==== RECORDS SHOWN ====

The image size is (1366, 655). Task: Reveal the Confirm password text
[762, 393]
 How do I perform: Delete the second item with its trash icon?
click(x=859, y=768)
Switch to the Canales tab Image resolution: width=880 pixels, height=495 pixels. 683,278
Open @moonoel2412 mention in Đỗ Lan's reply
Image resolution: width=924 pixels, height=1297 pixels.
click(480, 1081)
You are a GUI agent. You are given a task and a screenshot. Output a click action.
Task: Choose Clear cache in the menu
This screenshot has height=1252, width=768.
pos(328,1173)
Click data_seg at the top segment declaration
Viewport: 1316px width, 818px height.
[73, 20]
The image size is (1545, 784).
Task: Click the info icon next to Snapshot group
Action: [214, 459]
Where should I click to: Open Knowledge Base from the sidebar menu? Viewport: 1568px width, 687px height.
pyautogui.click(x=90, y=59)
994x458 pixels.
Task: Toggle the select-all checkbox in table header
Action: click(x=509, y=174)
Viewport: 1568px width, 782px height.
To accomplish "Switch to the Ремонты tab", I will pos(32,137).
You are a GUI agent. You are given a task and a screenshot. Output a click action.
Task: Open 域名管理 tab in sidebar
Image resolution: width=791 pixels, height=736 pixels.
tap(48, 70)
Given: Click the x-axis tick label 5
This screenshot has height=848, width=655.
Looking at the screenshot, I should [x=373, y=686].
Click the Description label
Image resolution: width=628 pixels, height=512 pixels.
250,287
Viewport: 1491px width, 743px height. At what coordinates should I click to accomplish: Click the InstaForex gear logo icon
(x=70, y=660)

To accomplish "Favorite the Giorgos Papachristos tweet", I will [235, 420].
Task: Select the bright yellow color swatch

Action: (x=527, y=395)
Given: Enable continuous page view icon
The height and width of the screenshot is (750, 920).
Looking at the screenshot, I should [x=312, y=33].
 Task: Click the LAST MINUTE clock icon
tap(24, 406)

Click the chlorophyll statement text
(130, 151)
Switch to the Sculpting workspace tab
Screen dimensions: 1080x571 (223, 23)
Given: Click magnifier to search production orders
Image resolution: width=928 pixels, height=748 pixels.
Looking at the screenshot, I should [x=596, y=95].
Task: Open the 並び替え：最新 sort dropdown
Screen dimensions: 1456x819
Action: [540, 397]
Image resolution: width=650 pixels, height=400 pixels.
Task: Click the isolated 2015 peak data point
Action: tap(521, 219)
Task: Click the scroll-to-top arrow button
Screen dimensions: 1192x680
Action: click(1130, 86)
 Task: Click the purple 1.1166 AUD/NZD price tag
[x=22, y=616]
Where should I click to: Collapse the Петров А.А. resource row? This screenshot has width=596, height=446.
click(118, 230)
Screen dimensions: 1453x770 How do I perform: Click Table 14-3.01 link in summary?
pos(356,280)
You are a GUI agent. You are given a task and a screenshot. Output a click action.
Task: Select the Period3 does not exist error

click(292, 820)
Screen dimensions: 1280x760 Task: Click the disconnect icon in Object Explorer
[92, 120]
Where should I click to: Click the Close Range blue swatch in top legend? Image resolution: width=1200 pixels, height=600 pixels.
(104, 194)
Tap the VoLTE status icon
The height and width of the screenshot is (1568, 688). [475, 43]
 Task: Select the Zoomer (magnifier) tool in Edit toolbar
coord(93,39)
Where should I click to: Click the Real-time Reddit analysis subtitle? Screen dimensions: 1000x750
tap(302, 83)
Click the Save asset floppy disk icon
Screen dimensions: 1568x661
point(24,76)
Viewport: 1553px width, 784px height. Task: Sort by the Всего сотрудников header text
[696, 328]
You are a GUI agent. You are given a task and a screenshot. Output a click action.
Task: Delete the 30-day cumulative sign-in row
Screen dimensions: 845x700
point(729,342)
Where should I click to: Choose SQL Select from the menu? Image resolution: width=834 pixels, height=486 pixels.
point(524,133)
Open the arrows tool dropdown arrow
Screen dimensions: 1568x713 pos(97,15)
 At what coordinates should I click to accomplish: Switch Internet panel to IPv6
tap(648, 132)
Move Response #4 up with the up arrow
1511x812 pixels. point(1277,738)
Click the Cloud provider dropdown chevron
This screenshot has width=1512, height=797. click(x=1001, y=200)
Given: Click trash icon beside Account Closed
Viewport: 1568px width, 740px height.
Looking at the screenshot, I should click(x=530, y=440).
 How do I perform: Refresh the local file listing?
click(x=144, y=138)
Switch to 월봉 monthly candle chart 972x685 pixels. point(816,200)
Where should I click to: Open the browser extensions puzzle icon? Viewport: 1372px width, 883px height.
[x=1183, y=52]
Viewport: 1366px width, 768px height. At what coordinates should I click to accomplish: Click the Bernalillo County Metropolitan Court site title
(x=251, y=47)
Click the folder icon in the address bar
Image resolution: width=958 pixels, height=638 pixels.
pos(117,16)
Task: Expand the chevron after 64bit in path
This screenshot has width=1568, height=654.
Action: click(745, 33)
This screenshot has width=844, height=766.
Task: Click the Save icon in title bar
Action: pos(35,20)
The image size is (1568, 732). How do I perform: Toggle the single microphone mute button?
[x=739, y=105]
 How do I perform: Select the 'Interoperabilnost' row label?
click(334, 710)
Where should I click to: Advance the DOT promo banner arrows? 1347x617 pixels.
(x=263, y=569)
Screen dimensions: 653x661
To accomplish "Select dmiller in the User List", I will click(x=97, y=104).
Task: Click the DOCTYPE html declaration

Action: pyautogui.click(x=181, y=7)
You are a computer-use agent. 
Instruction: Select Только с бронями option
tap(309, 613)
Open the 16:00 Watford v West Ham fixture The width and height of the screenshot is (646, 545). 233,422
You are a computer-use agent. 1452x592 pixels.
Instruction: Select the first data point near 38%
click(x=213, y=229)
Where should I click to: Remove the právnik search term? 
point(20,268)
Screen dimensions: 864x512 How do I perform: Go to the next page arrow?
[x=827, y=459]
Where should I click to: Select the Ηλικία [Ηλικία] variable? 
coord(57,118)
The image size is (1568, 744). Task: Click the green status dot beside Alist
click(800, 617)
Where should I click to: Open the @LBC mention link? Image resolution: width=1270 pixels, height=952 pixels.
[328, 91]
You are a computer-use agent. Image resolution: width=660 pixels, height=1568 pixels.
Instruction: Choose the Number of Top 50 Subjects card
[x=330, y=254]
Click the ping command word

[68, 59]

====

EXERCISE DETAILS: Scan the records for the string "computer". Copy each line in which it appears.

OUTPUT OF THE EXERCISE:
You are a computer-use agent. 
You are a computer-use agent. 1452x592 pixels.
You are a computer-use agent. Image resolution: width=660 pixels, height=1568 pixels.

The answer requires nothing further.